The Night Country (The Hazel Wood #2)(47)



“Right. Long after they could possibly be traced to you.”

“Yeah, but what about the forty-ninth guy?”

“Save your tears for the fiftieth. Would you rather I pay you in stock?”

Iolanthe elbowed him hard. He took the fairy gold.

Before they left, Grandma June caught up Iolanthe’s blank-faced watch in her knobby fingers. “How about this? Looking to sell?”

Iolanthe snatched it back and shoved it down the front of her dress. “Not today, grandmother,” she said in a voice like iron.

After that, Finch decided he’d keep an eye on that pocket watch, too.

When they walked out, his treasure bag was empty, the unsold walnut in his jacket and the general’s pen in the front pocket of the new shirt the needle had sewn for him. It was nice. A little piratey, but soft. A first day of school feeling was coming over him, that imminent sense of being left behind.
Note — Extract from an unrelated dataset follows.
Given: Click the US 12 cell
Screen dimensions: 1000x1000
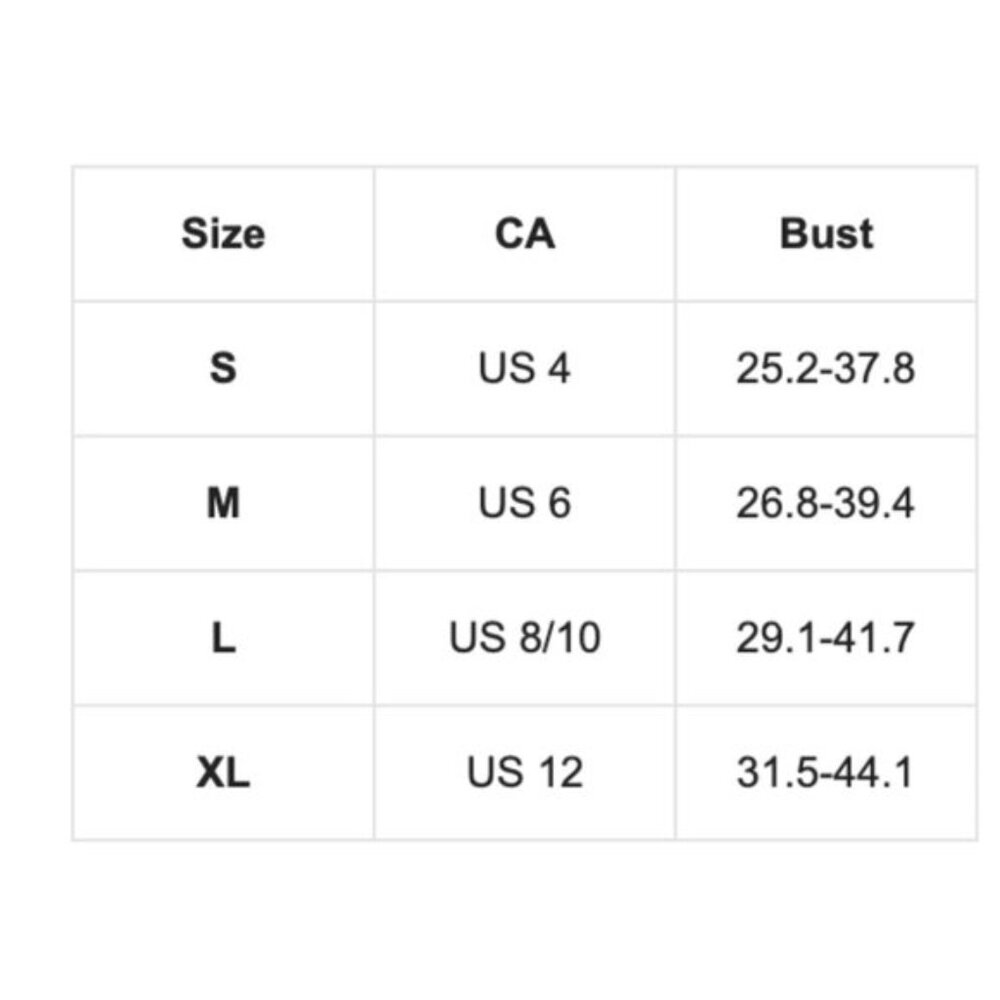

This, he figured, was where he and Iolanthe parted ways, once they’d split up the money. He wondered whether one of those books in the gray library told a tale that would drop him back on Earth, and whether he was ready, finally, to read it.

But Iolanthe said nothing as they made their way up the street. It was nighttime now, the sky scattered with strange stars, and half the shops were closed. The windows still lit held darker promises than they had before the stars came out.

Finch didn’t stop to stare. He was too distracted. He felt the metal of the general’s pen, warm through the weave of his shirt. He felt the weight of it, heavy as words unspoken.

In his mind, he was already writing a letter.





25


Come home.

Ella’s last text to me before I’d turned off my phone. And I wanted to, so badly. I wanted to kick the bottom of our front door to unstick it when I came in, and fit my fingers into the grooves of the fugly hand-thrown pottery mugs we ate our yogurt from. I wanted to see the crown of Ella’s hair under the living room lamp, the sides of the couch too high to know what she was reading till I came in close. I wanted her to flip back to the pages with folded corners, to read aloud the lines she’d liked and had saved for me. I wanted to slip back into our domestic routine like it was warm wax.

Instead I walked on shaky legs to the parking garage’s elevator, my body feeling like it had been run through a laundry wringer. I texted Sophia as I went.

If you’re working on clearing my name work faster. Hansa’s parents just threatened to kill me with a wrench.

Then, because it looked a little more dire typed out than I thought it would: I’m sorry btw. Does it suck that your best friend’s such an asshole?

Seriously though I’m sorry

She still hadn’t gotten back to me when I walked into the hotel lobby. Felix was gone from behind the desk, replaced by a pink-haired woman I’d never met. Even her brows and lashes were the color of bubblegum. She looked like something in a bakery window, a cake that bit you back. When she spotted me her face went from bored to pin-sharp. She had a phone in her hand, and I was pretty sure she used it to take my photo. I threw her a dirty look as the elevator doors closed.

The air inside it pushed against my ears. As the elevator rose the pressure climbed, climbed, then cracked like an egg when the doors opened. I was left rubbing away the memory of pain, and the sense that I’d been about to hear something when the pressure let up. That if I’d just listened closer, words would’ve broken through.

The hallway was empty as ever, and I wondered who slept behind these doors. Who read or stared or waited for some unfathomable thing. Were they fearful? Were they angry? Were they trying to figure this out, too?

In my room I checked under the bed and inside the closet before stepping into the shower, because I’d been on the receiving end of vigilante justice once today already, and that was enough. The shower I took was so cold it made me gasp, but when I stepped out, the mirror was fogged all the way over. I stopped, one foot out and one foot in, because words were written in the fog in slashed uppercase letters, like a scattering of toothpicks.

YOU’RE NOT LISTENING.

I stared a few seconds, my skin prickling over in goose bumps so sudden they hurt. Then I banged my elbow yanking my towel down and around me, and slipped out of the bathroom sideways. I pulled clothes on over damp skin, the grossest feeling in the world, and hightailed it to the lobby.

The pink-haired photo-taker was still at the desk. She looked a little scared as I stalked over, a little thrilled.

“Hey. Is this hotel haunted?”

Her face relaxed. “Oh. Yeah. Of course it is.”

“By who?”

Now she looked downright skeptical. “Really? By us. By Hinterland. You think only the living came through?”



* * *



The ex-Stories carried ghosts with us. The figurative kind, mainly—all those who hadn’t made it here, or hadn’t chosen to come. The echoes of our stories, all the things we’d done or hadn’t when the Spinner still held us in her grip.

Some of our ghosts, though, were literal.

Fairy tales were thick with them. Slain brothers, punished parents, a skin-crawling volume of dead brides, all those white-wrapped girls perched on the spindle point between maidenhood and the wedding night. I couldn’t believe I’d never considered that some might have slipped from the Hinterland after the rest of us.